TEMPO.CO, Mindanao - Hingga Senin siang, 19 Desember 2011, lebih dari 650 orang tewas dan 900 orang dinyatakan hilang akibat terjangan banjir yang terjadi di Filipina. Hal ini melampaui jumlah korban banjir bandang pada 2009 yang menewaskan 450 orang.
Banjir bandang dipicu adanya tiupan badai tropis yang mengakibatkan hujan lebat. Badai topan Washi mengarah ke Pulau Mindanao pada akhir pekan, sehingga hujan lebat mengakibatkan banjir lumpur yang menyapu desa-desa di wilayah pesisir. Saat kejadian kebanyakan warga sedang berada di rumah mereka.
Kepala Badan Nasional Penanggulangan Bencana Filipina, Benito Ramos, kepada BBC mengatakan mereka kemungkinan akan membuat kuburan massal untuk korban. "Kami akan buat kuburan massal untuk cegah penyebaran penyakit," ujarnya.
Dari Kota Cagayan de Oro, Iligan, dilaporkan evakuasi terhambat karena kurangnya kantong mayat. Gereja-gereja pun diubah menjadi tempat penampungan sementara mayat yang ditemukan.
Jasad-jasad ditemukan di lorong-lorong. Kepala Satuan Militer wilayah Iligan Brigadir Jenderal Amarlie mengimbau warga untuk segera menguburkan langsung jasad yang baru ditemukan. "Terlalu banyak jasad yang ditemukan di lorong. Kami memerlukan sangat banyak kantong mayat," ujar Amarlie.
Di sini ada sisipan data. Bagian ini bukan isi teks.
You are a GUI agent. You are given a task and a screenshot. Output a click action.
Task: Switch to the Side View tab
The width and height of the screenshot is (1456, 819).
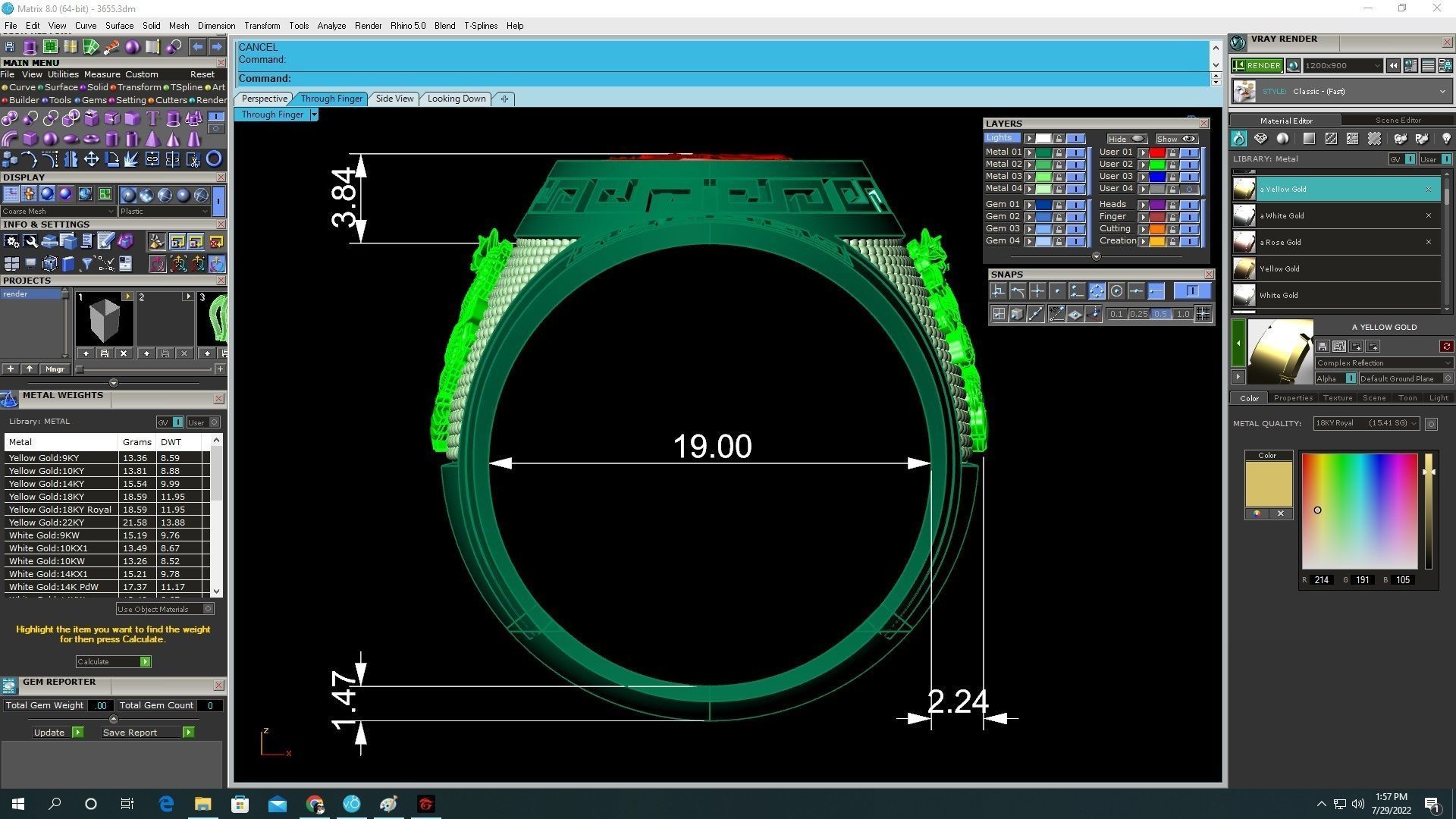(394, 99)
Ribuan tentara dikerahkan untuk mencari korban hilang dan mengevakuasi korban selamat. Dari pantauan helikopter terlihat rumah-rumah yang hancur total di sekitar sungai.
Pulau Mindanao terletak di Filipina bagian selatan yang merupakan wilayah penghasil mineral dan padi. Setiap tahunnya wilayah ini rata-rata dilalui oleh 20 topan yang bertiup di Asia Tenggara.